# Action item
Would you repeat every entry below word for word but drop the images?

# Raw data

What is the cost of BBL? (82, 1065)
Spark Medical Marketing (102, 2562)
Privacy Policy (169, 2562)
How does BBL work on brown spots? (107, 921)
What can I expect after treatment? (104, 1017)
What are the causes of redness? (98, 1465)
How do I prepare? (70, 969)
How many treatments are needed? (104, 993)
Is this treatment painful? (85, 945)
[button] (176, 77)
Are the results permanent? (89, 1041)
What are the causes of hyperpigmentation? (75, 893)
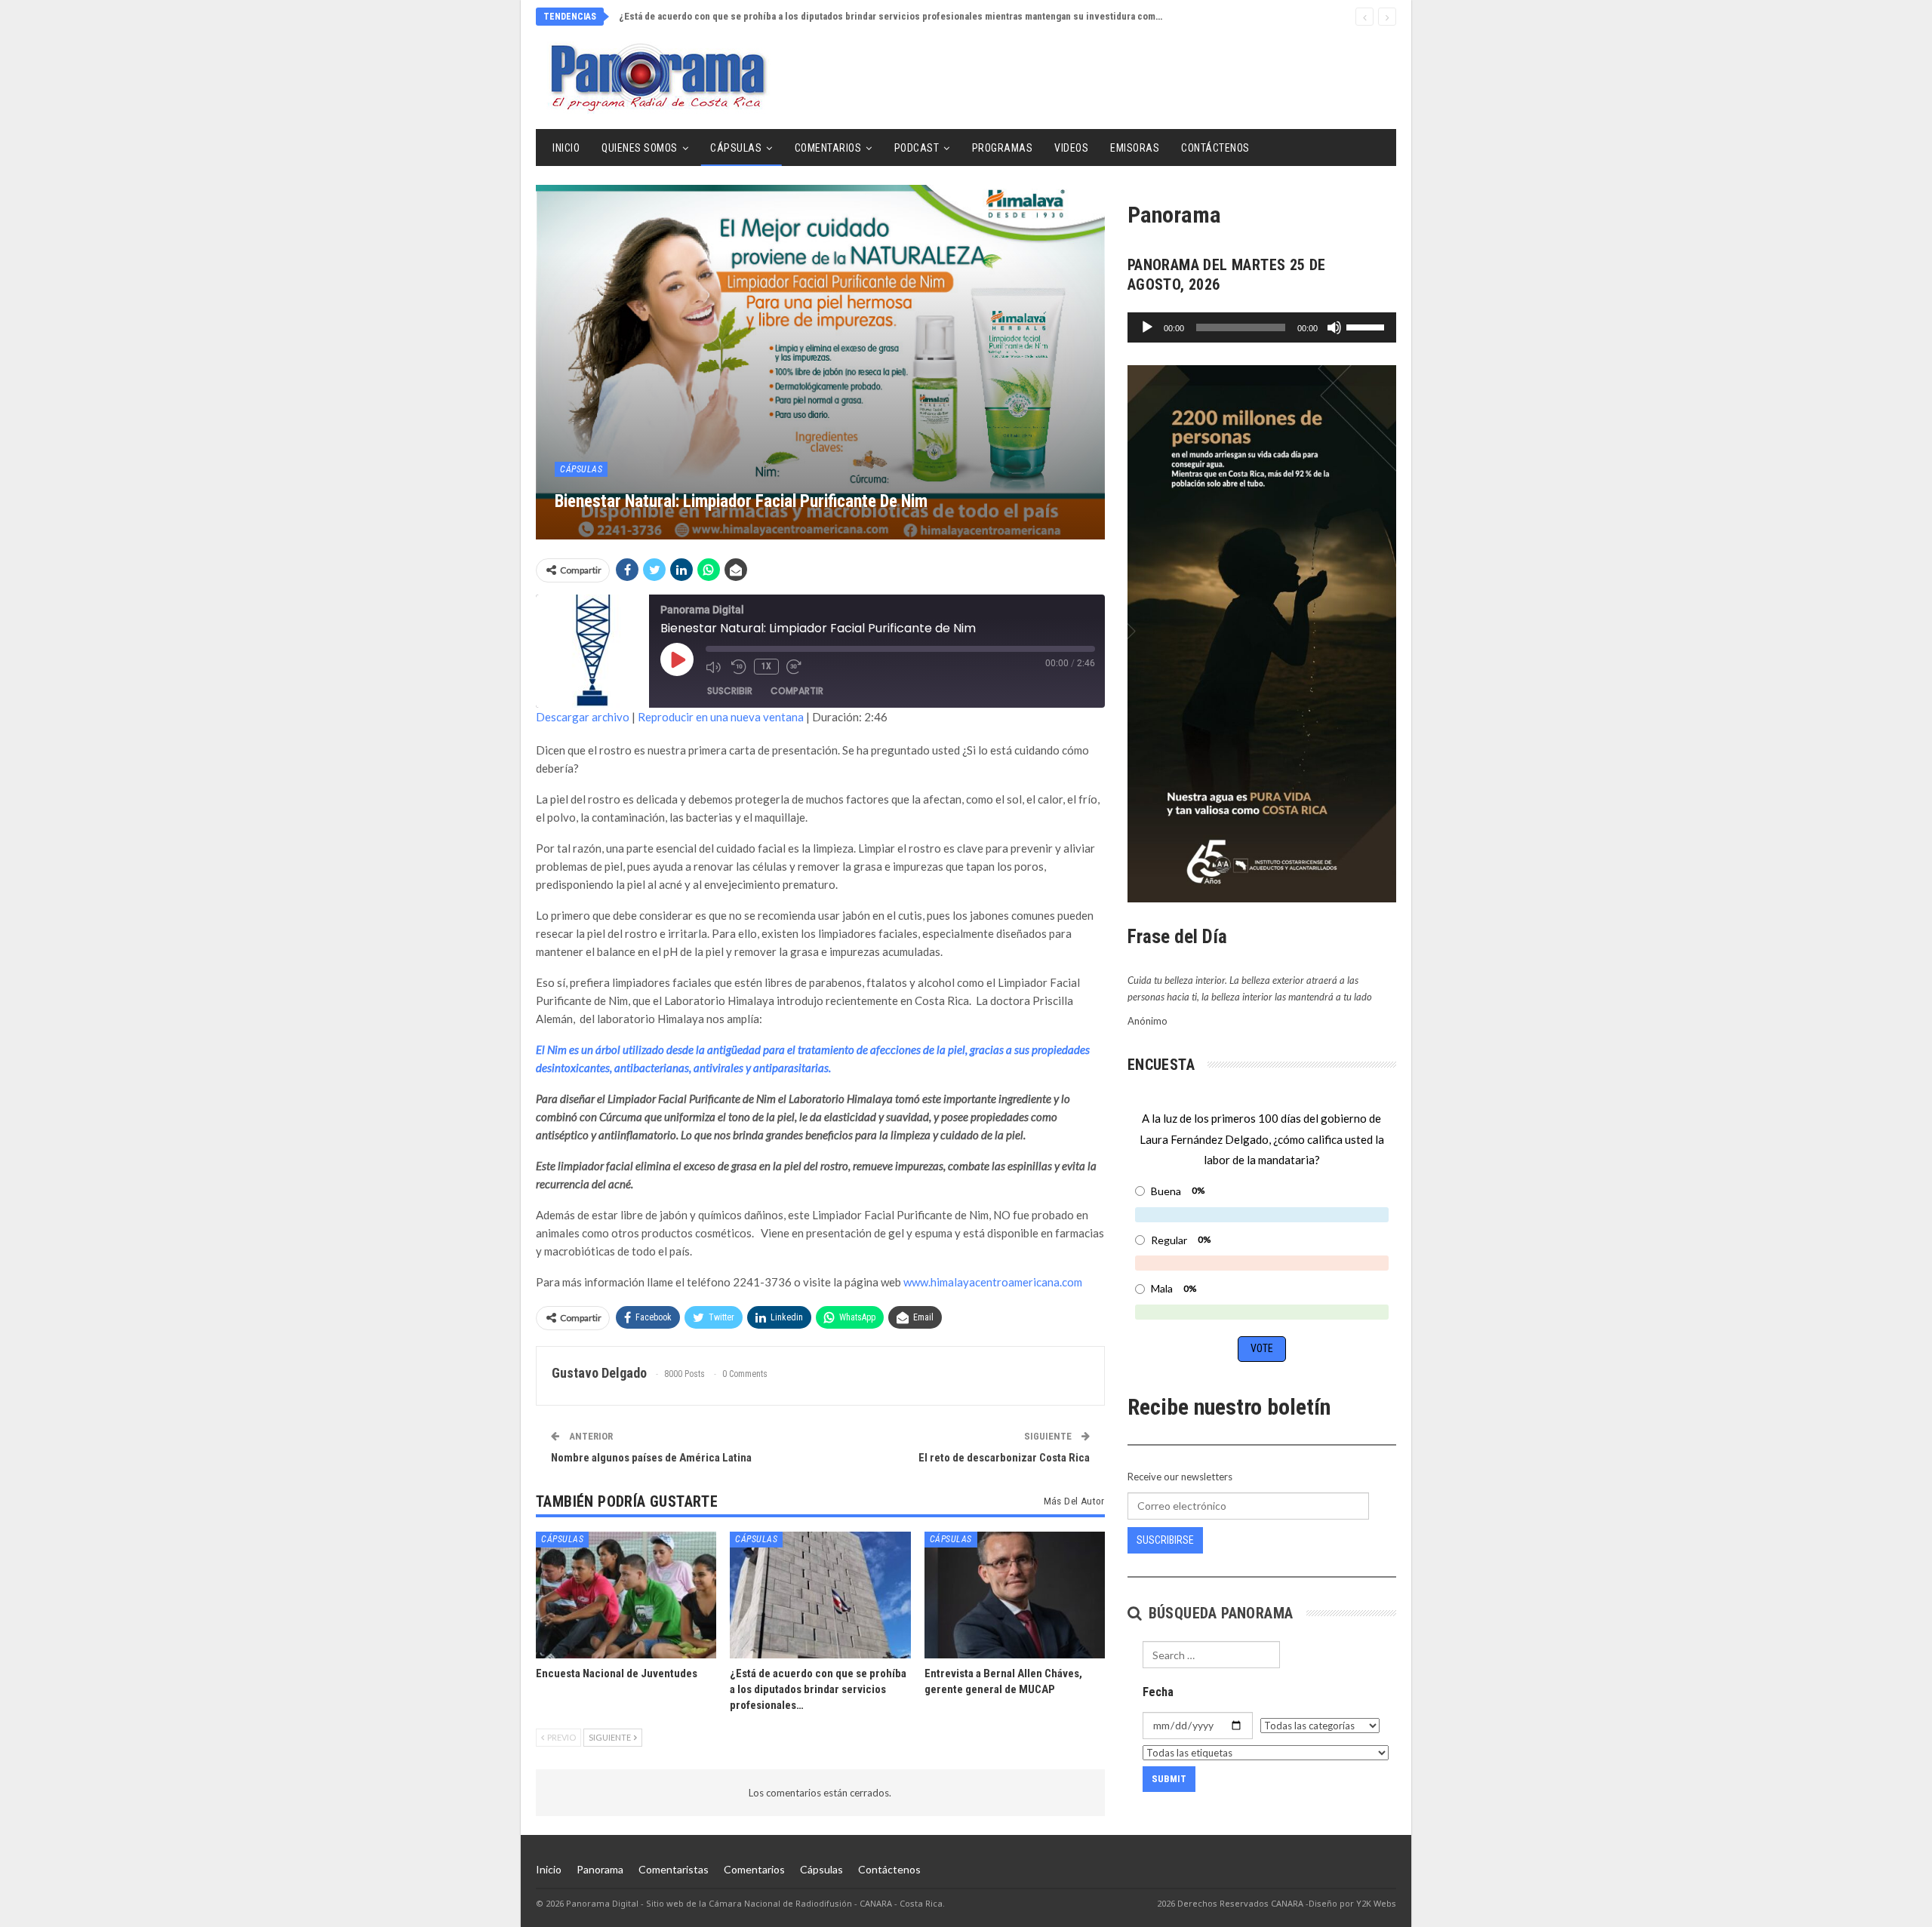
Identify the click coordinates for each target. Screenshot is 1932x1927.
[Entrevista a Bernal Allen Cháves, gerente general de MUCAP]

# Answer to the problem
What is the cost of BBL? (82, 1065)
Spark Medical Marketing (102, 2562)
Privacy Policy (169, 2562)
How does BBL work on brown spots? (107, 921)
What can I expect after treatment? (104, 1017)
What are the causes of redness? (98, 1465)
How do I prepare? (70, 969)
How many treatments are needed? (104, 993)
Is this treatment painful? (85, 945)
[button] (176, 77)
Are the results permanent? (89, 1041)
What are the causes of hyperpigmentation? (75, 893)
Identify the click coordinates for each target. Screenshot is 1932x1927.
[Entrevista a Bernal Allen Cháves, gerente general de MUCAP]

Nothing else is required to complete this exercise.